Very slowly, the American public is moving away from the death penalty. A recent Gallup Poll puts its acceptance at 63 percent, down from 80 percent in 1994. Unfortunately, according to a survey by the Institute for Policy Research and Catholic Studies at the Catholic University of America, Catholics ranked abolition of the death penalty low among the Catholic teachings they accepted. Only 29 percent ranked it as important, far below the faith in the resurrection (73 percent), devotion to Mary (64 percent) and opposition to abortion (40 percent). (The good news is that Catholic support for the death penalty has dropped significantly.)

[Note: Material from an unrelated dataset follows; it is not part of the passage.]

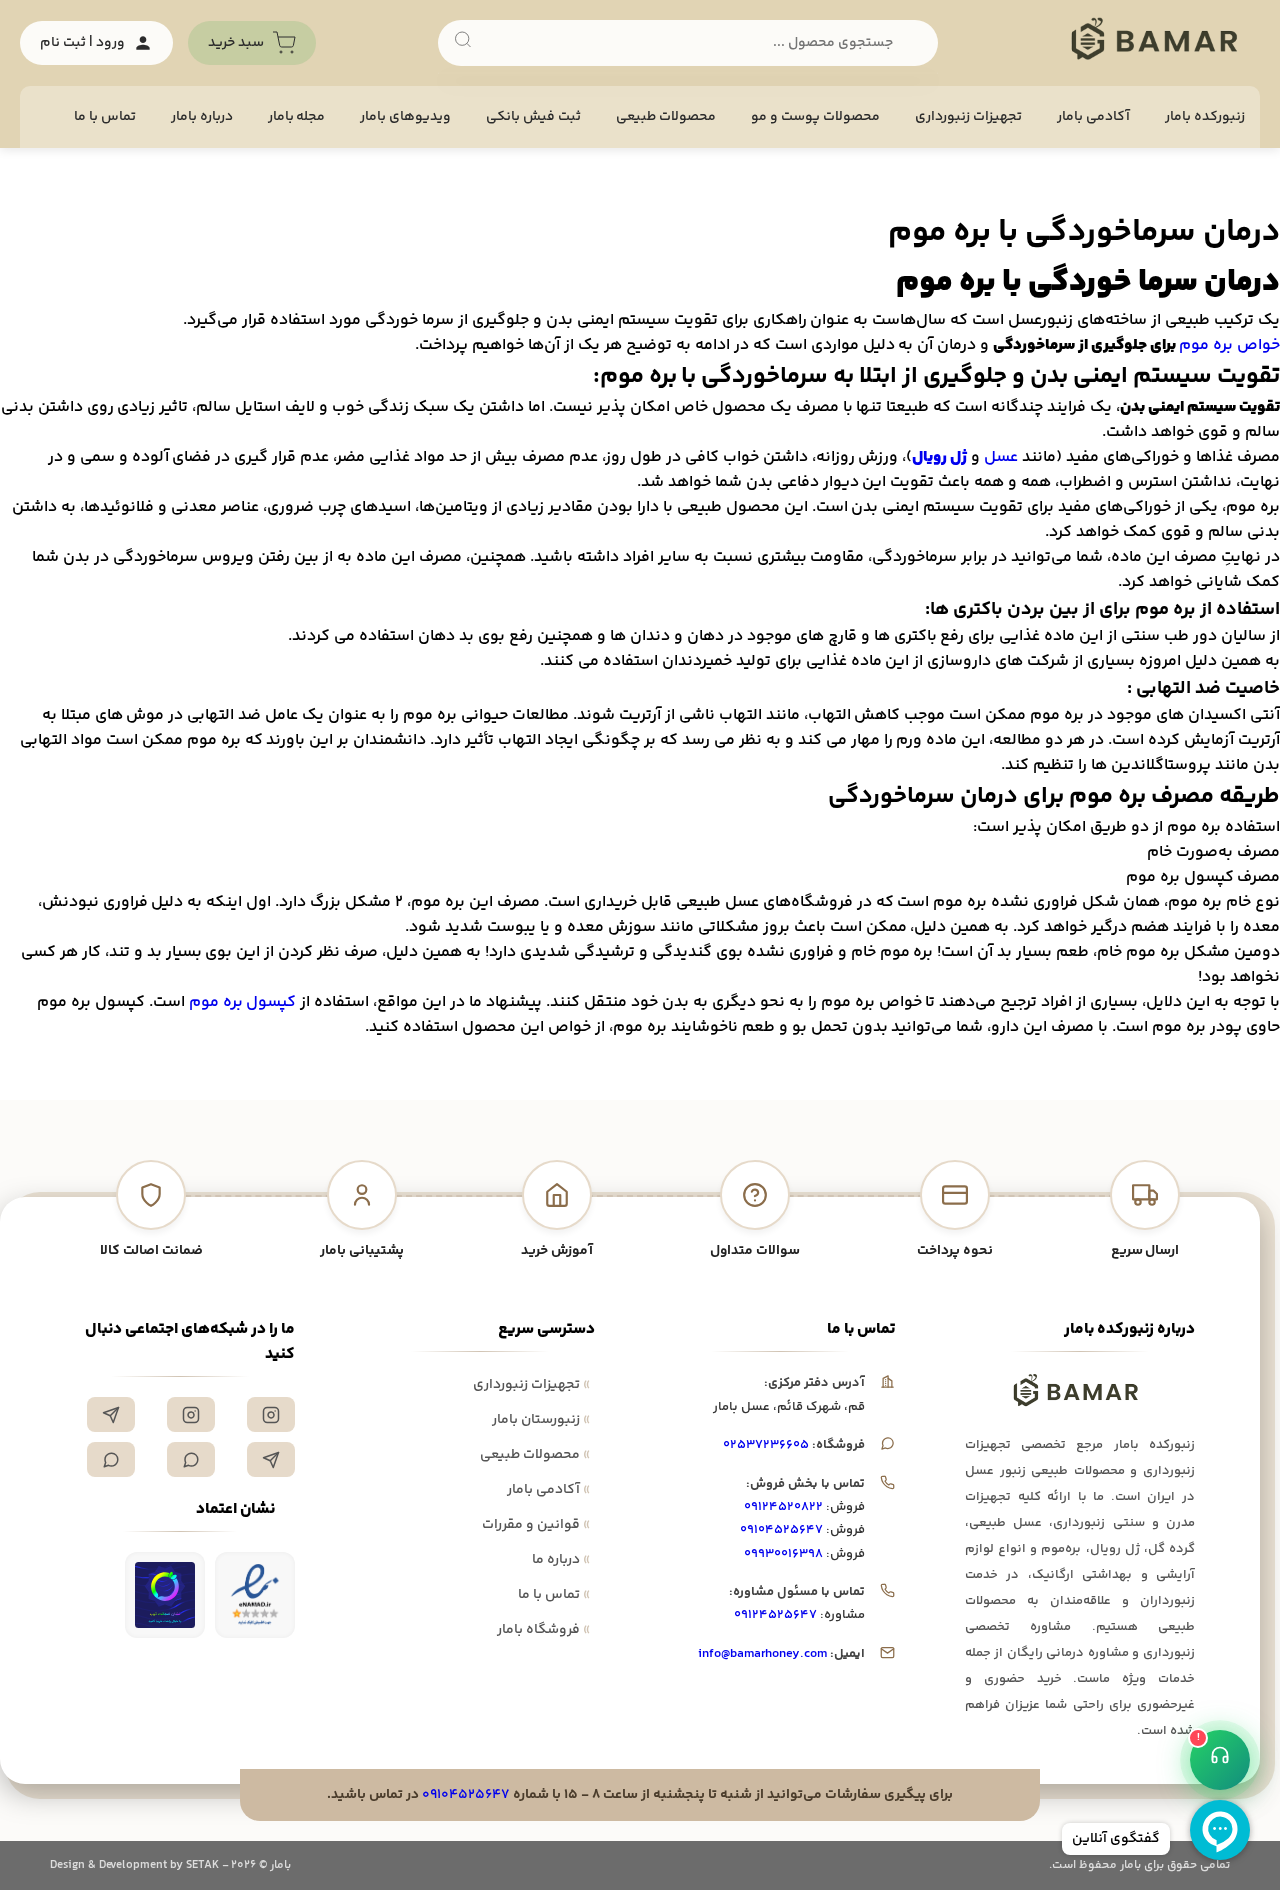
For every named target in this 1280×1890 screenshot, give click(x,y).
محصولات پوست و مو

Perhaps it is because the church’s public opposition to the death penalty is relatively recent, expressed in the new catechism and supported by Pope John Paul II. Or perhaps it is a belief that the Catholic public considers personal, like the approval of all kinds of sexual behavior that meet general acceptance in the popular culture. Or because Catholics are as vulnerable as the public at large to media messages endorsing revenge, torture and the drone bombing of suspicious characters and their bystanders. Or because from time to time “spectacular” or at least headline fodder crimes send tabloid messages that “these guys deserve to die. Really die.”

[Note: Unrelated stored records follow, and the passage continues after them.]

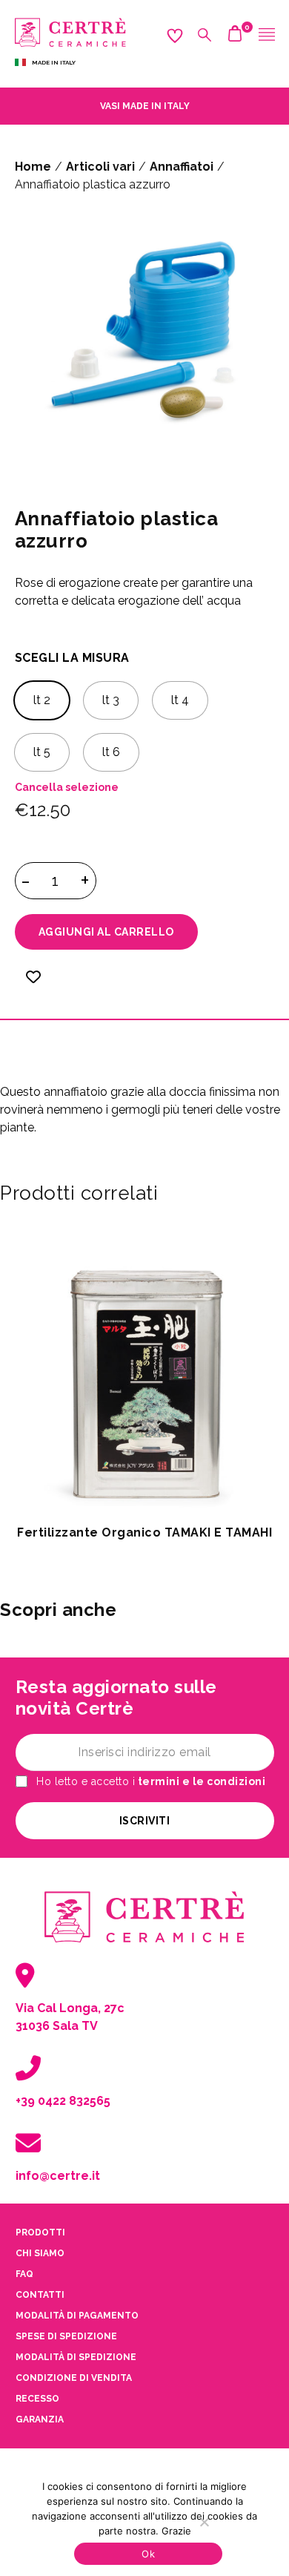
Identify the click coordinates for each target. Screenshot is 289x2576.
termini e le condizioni (200, 1781)
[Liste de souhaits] (33, 986)
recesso (37, 2398)
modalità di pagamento (77, 2315)
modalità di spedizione (76, 2357)
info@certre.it (58, 2176)
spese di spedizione (66, 2336)
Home (33, 167)
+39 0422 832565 (63, 2101)
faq (24, 2274)
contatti (40, 2295)
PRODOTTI (40, 2232)
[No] (204, 2521)
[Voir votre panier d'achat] (235, 37)
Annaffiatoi (181, 167)
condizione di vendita (74, 2378)
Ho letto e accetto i (149, 1781)
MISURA (106, 658)
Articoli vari (100, 167)
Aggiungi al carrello (106, 932)
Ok (148, 2554)
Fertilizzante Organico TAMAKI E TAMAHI (144, 1532)
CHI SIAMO (40, 2253)
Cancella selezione (67, 787)
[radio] (42, 700)
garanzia (40, 2419)
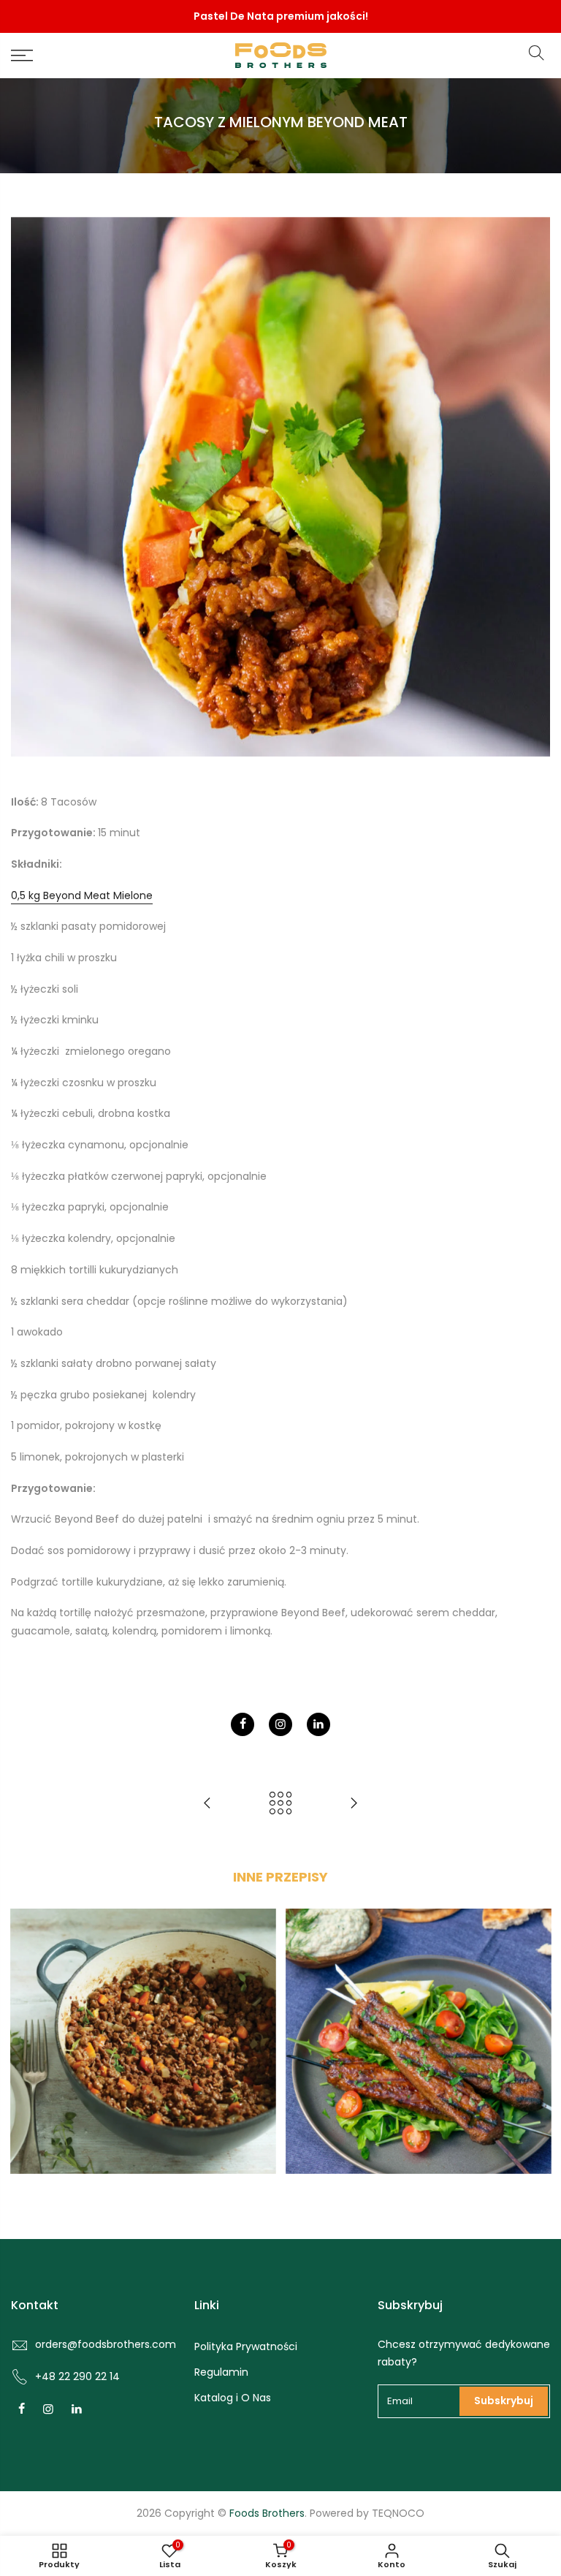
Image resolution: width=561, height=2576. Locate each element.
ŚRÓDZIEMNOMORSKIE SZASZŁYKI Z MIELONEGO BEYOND (418, 2020)
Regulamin (221, 2372)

For example: the Fort Hood trial of Major Nidal Malik Hasan, who shot and killed 13 soldiers and injured 30 on the base in 2009 and the retrial of Ronell Wilson, who killed two undercover New York City police detectives in 2003. Sentenced to death in 2007, the Wilson case was overturned because of prosecutorial misconduct. But, because “future dangerousness” is a factor in sentencing, in July he was tried again in federal court and re-convicted partly because he has been a “bad” prisoner, and sentenced to death again. The formal sentence will be in the fall.
The two cases are geographically and in motivation far apart, but have two qualities in common: the apparent heartlessness of the culprits and the evidence that both killers themselves want to die. And by sending them to the execution chamber the state is giving them exactly what they want. They are drawn either by the dream of the celebrity status that accompanies capital prosecution or a penchant for self destruction. Under those circumstances, death is neither just nor wise punishment.

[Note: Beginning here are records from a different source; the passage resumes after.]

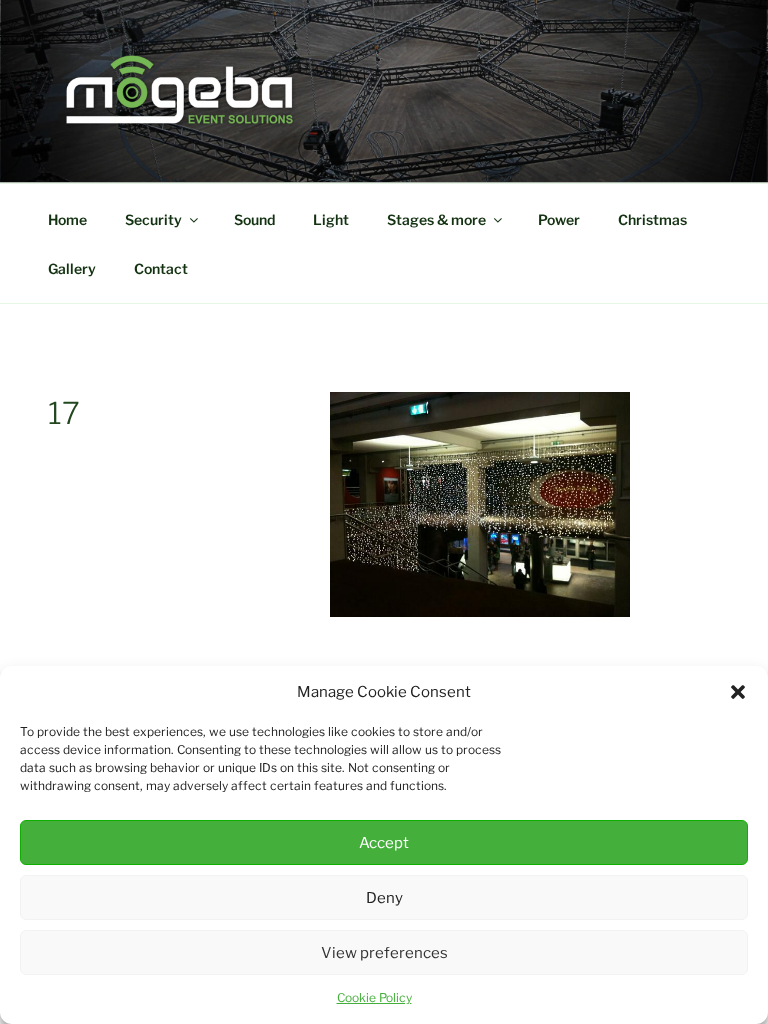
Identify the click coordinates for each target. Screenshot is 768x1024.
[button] (738, 692)
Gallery (72, 268)
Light (331, 219)
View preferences (384, 953)
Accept (384, 843)
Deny (384, 898)
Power (559, 219)
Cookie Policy (374, 997)
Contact (161, 268)
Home (67, 219)
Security (153, 219)
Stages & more (436, 219)
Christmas (652, 219)
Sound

In New York between 1991 and 2001 at least 9 men and women facing either execution or a life sentence killed themselves—hanging, jumping off a bridge, or begging to be shot. One study showed that 10 percent of fatal cop shootings were suicidal.
A more detailed consideration of these two cases indicates that for the state to kill them would be immoral, at least in the calculation of Catholic social ethics or by the ecumenical norms that have inspired the anti-death penalty movement: respect for the dignity of every human being, from birth to natural death; belief that, since we never really know the future, everyone deserves the opportunity to turn his/her life around; that the obligation to forgive is absolute, and the refusal to forgive is morally self-destructive.
Major Hasan, bearded, confined to a wheelchair because he was paralyzed from the waist down in the battle to stop him, conducting his own defense admitted he was the shooter. Ironically, he is a psychiatrist. He was motivated, he said, by the news that he was about to be sent to Afghanistan with mental health specialists to help soldiers deal with combat stress, and he came to believe he had a duty to kill as many soldiers as possible. So he took classes to receive a state concealed handgun license and spent hours practicing at a nearby shooting range shouting “God is great!” in Arabic as he fired away. His lawyer told the judge that Major Hasan’s goal was to receive the death penalty, and that helping him achieve that goal violated his ethical obligations.
In Mr. Wilson’s case, no one has been executed in New York for half a century, and the state’s highest court abolished the death penalty in 2004; so this was a federal prosecution, arguing that the family of the murdered policemen, who demanded the “satisfaction” of an execution, demanded “closure,” and that Mr. Wilson’s prison behavior demonstrated that he would never change. He started fights, exploited his membership in the Bloods, intimidated fellow prisoners and had sex several times with a guard, fathering a child. The defense described a deprived childhood, an alcoholic drug-addicted, often absent mother, growing up in a squalid home with adult criminals. He depicted a future aging convict with a sagging tattooed chest, weak knees, deaf ears in ragged prison garb alone and forgotten — his apt punishment deserved.
It seems reasonable to conclude that if Mr. Wilson wanted to live longer he would have lived differently; but if we kill him we make ourselves collectively more like him, playing the game of life by the criminal’s rules—and losing. Maybe some day our belief in the resurrection will carry over to our belief in the value of every human life.